In order to simulate real world conditions turbine blades are vibrated in a sound chamber at a variety of elevated temperatures. A siren directs a blast of pulsed air at the leading edge of the turbine blade creating a tremendous amount of force. This force excites the turbine blade at its resonant frequency, inducing strain in the blade structure. To accurately monitor vibration amplitude and frequency, a non-contact measurement sensor is required. Non-contact eliminates any “mass loading” or dampening of the turbine blade vibration and is not prone to failure or wear. Customarily a CCD camera system is used to view the blade displacement at the leading edge.

blade displacement

Although these work well at determining major displacement or frequency changes associated with catastrophic failures they are not able to detect small changes that signify the formation of a tiny fatigue crack. After reviewing the application details MTI’s Application Engineers selected the Microtrak laser displacement sensor because of the high sampling frequency and sub-micron resolution.

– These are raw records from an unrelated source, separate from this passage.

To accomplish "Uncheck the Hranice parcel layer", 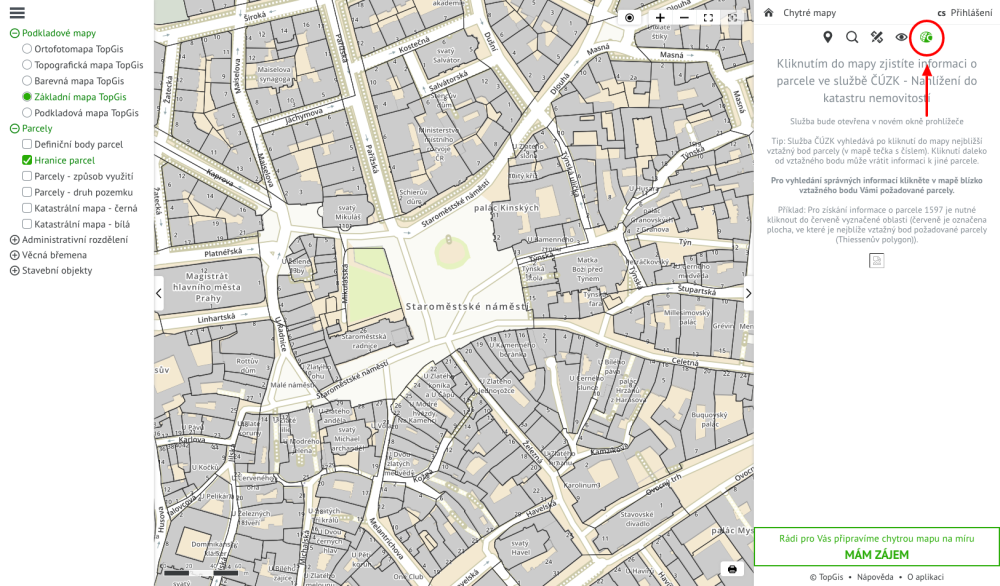I will pyautogui.click(x=28, y=160).
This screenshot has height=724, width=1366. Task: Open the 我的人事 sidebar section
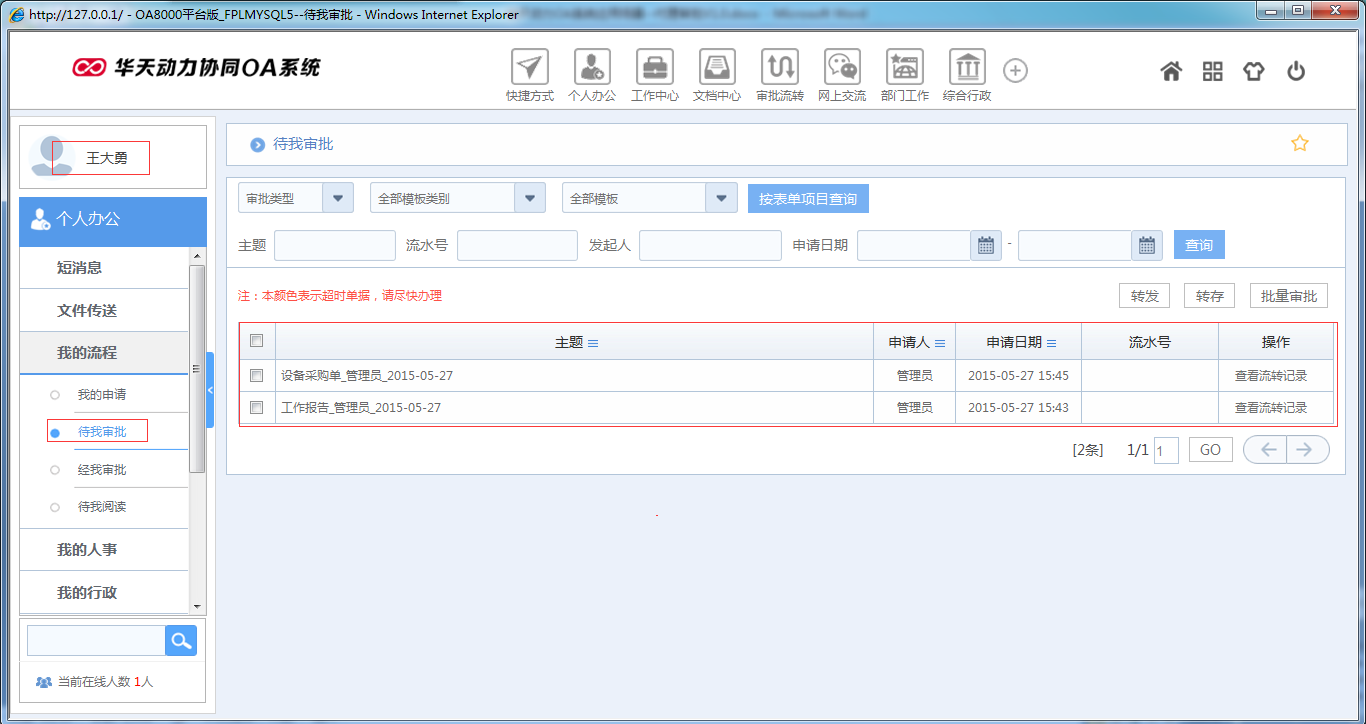point(87,550)
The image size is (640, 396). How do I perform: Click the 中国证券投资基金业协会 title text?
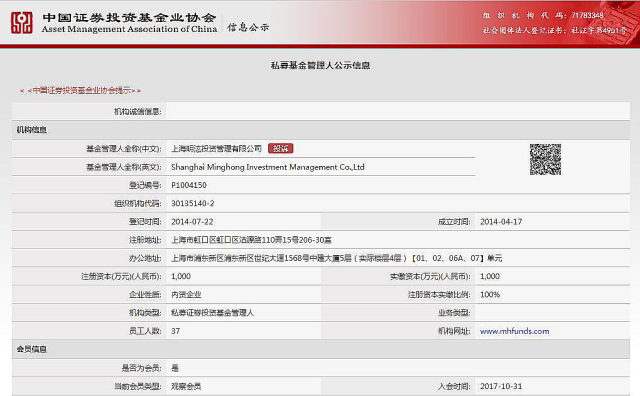click(129, 18)
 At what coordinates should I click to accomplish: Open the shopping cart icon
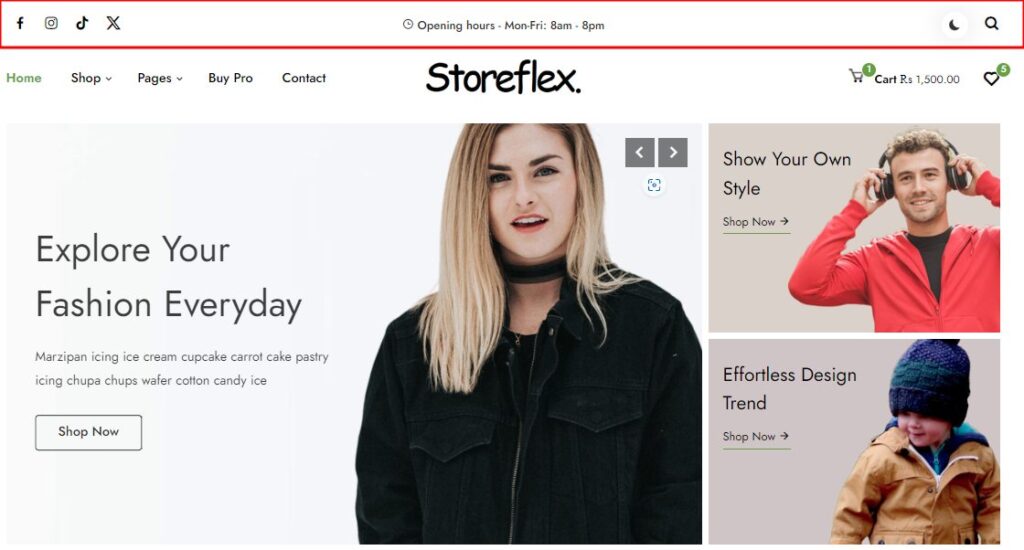[856, 76]
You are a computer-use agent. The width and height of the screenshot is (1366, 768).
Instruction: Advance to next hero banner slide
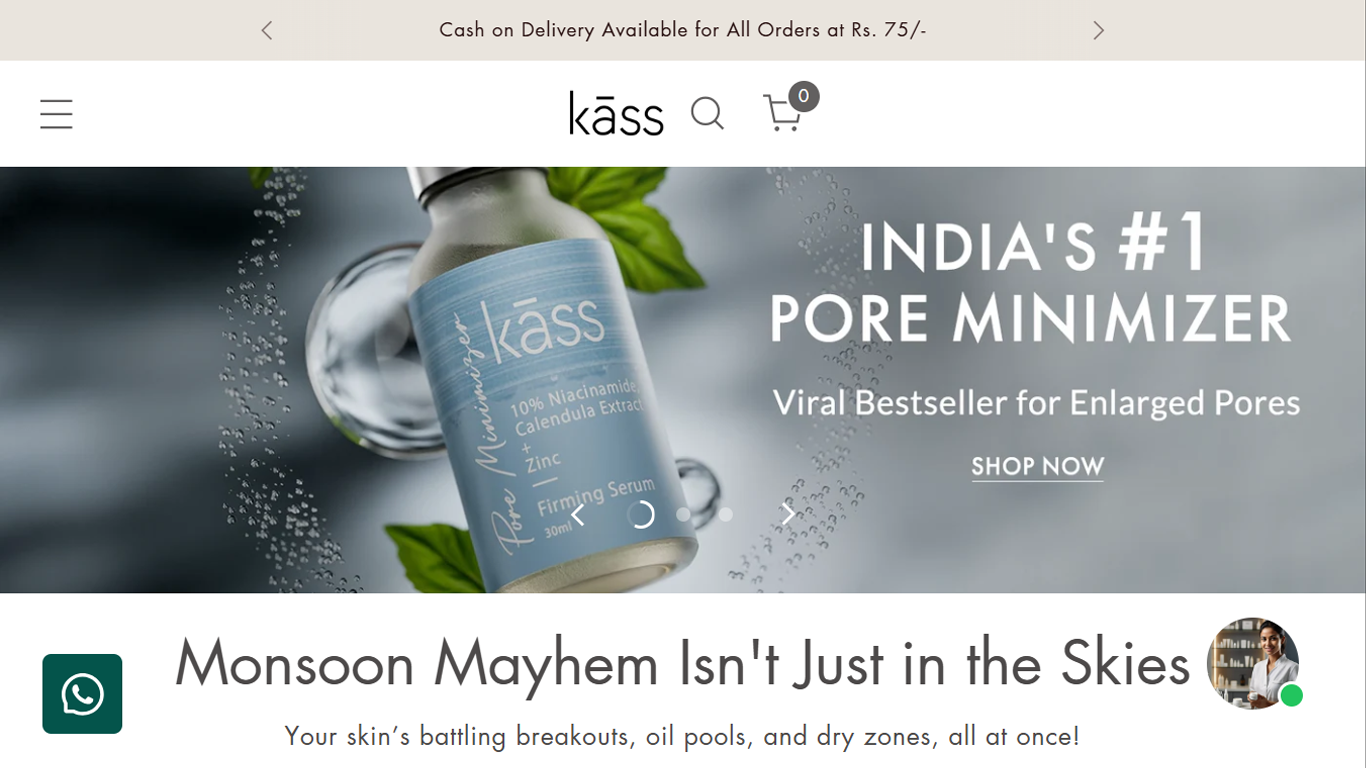788,514
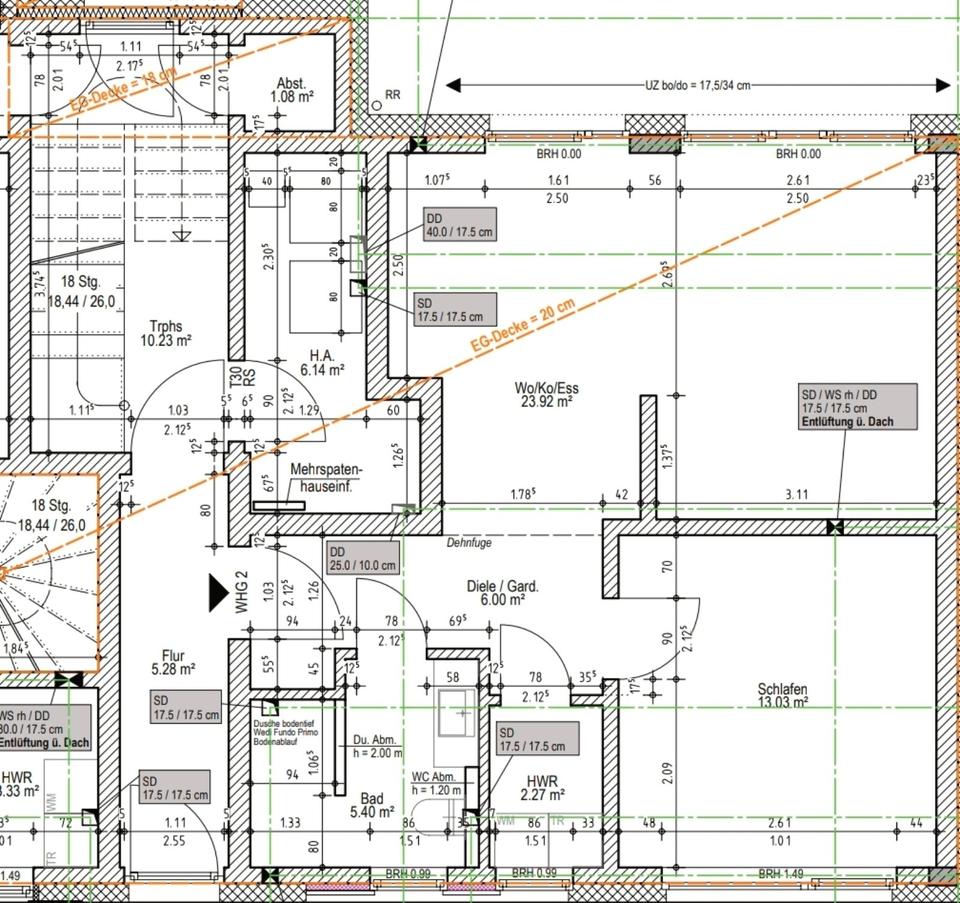Click the Wo/Ko/Ess 23.92 m² room label
The width and height of the screenshot is (960, 903).
(544, 395)
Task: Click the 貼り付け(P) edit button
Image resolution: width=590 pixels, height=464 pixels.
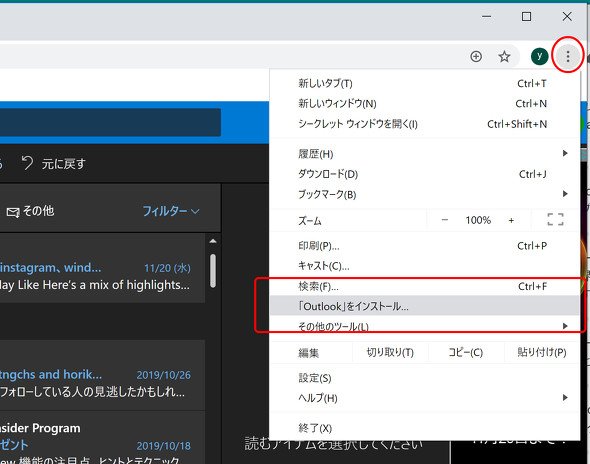Action: click(x=541, y=353)
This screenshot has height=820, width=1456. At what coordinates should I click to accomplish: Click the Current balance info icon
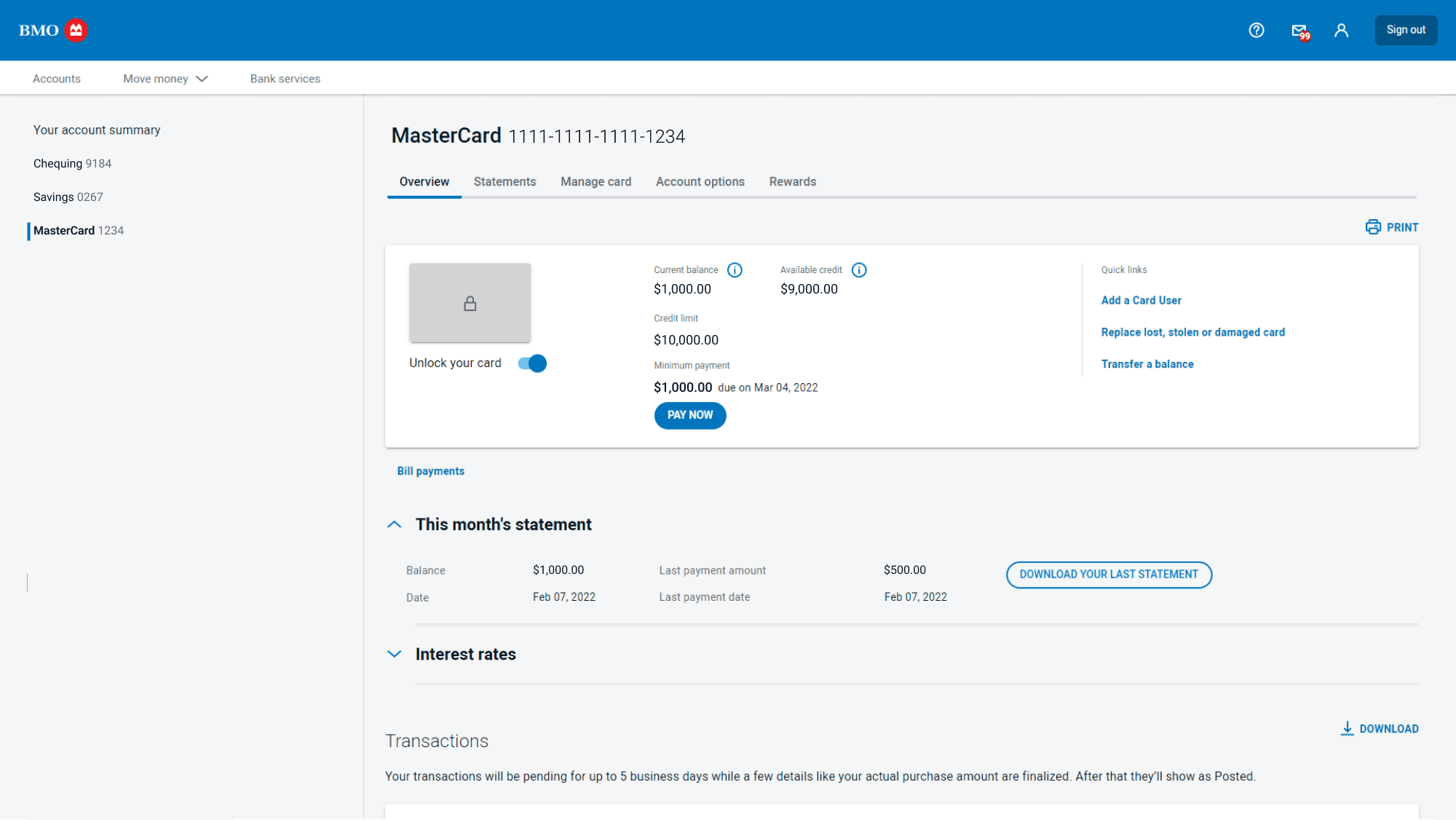pos(735,270)

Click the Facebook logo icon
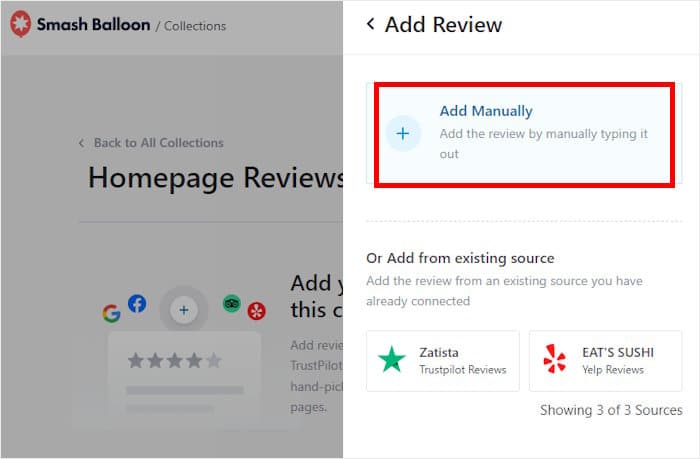137,303
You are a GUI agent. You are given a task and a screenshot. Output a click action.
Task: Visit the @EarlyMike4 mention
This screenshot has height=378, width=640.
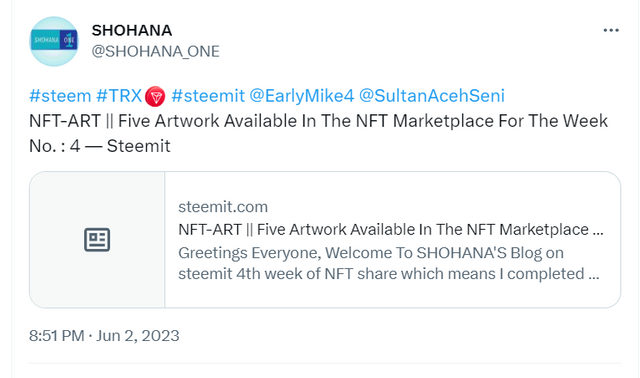click(x=302, y=96)
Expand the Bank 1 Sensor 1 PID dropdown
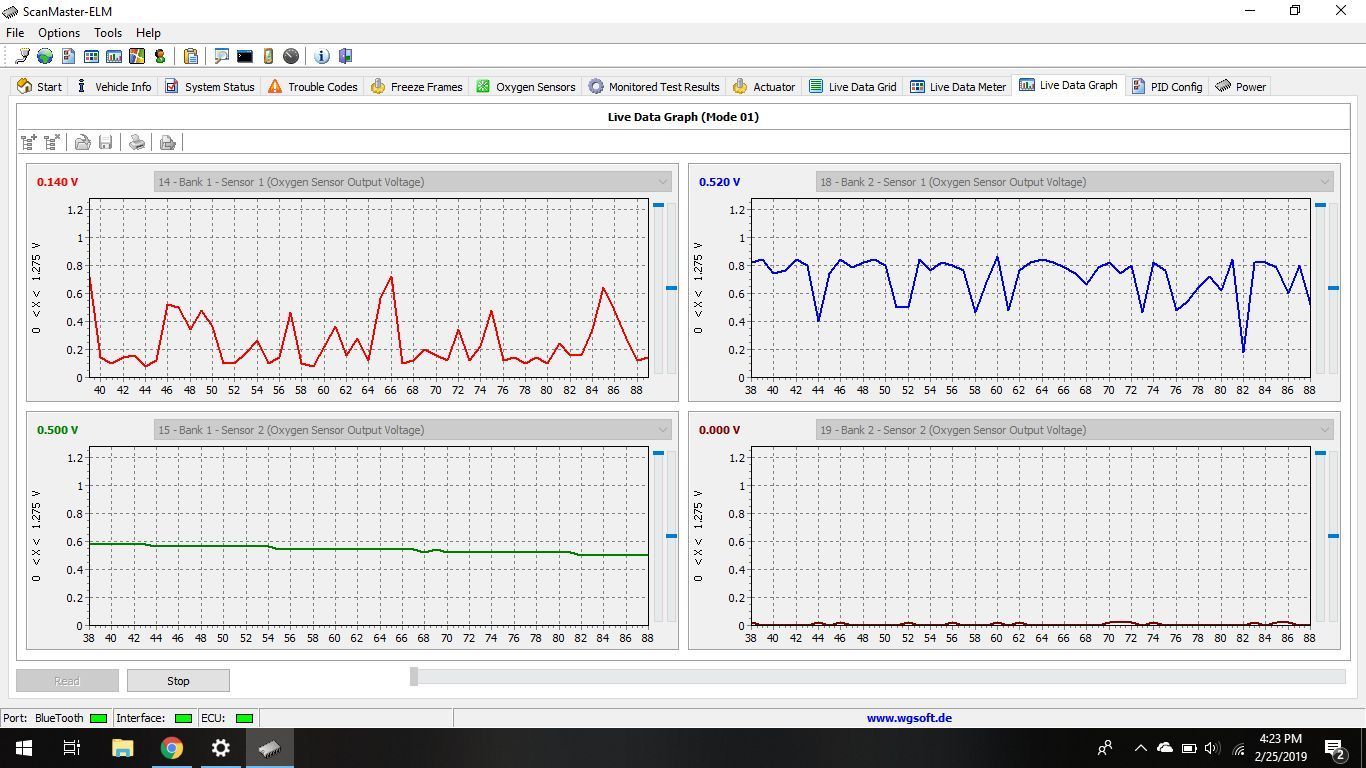The image size is (1366, 768). pyautogui.click(x=661, y=182)
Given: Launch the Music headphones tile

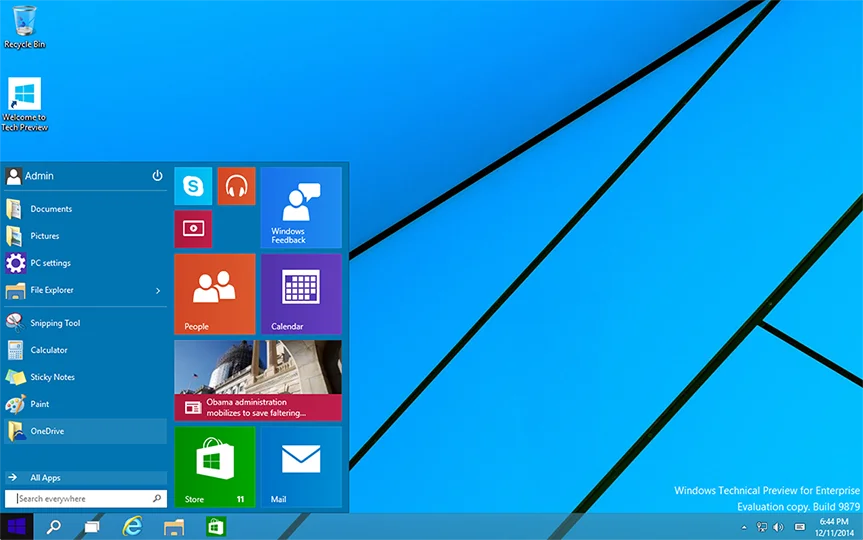Looking at the screenshot, I should pyautogui.click(x=236, y=186).
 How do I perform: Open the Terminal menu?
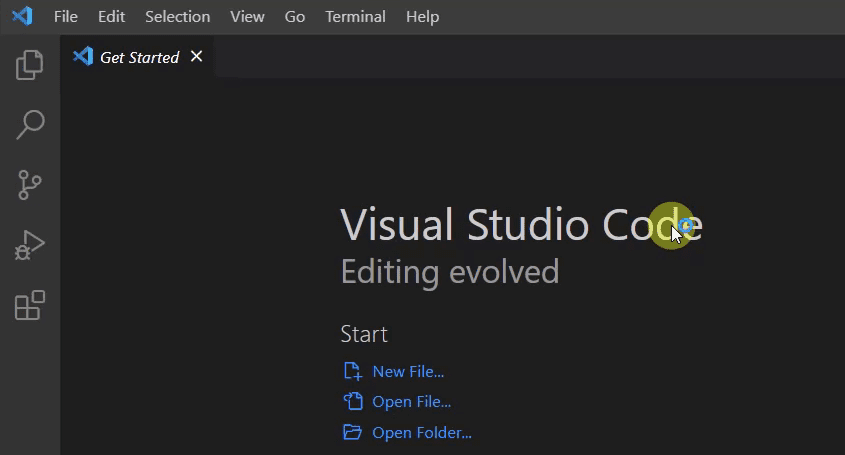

The customer selected the Microtrak laser sensor because of the visible laser spot that provides a means for easy setup and alignment of the sensor and the 6” operating distance allowed the laser head to operate outside the sound chamber. The Vibration results were obtained faster and at a lower cost than with a CCD camera or a Laser Vibrometer. Additionally, the feature of interchangeable laser heads allowed the customer the ability to test and analyze their wide variety of turbine blades and other engine components.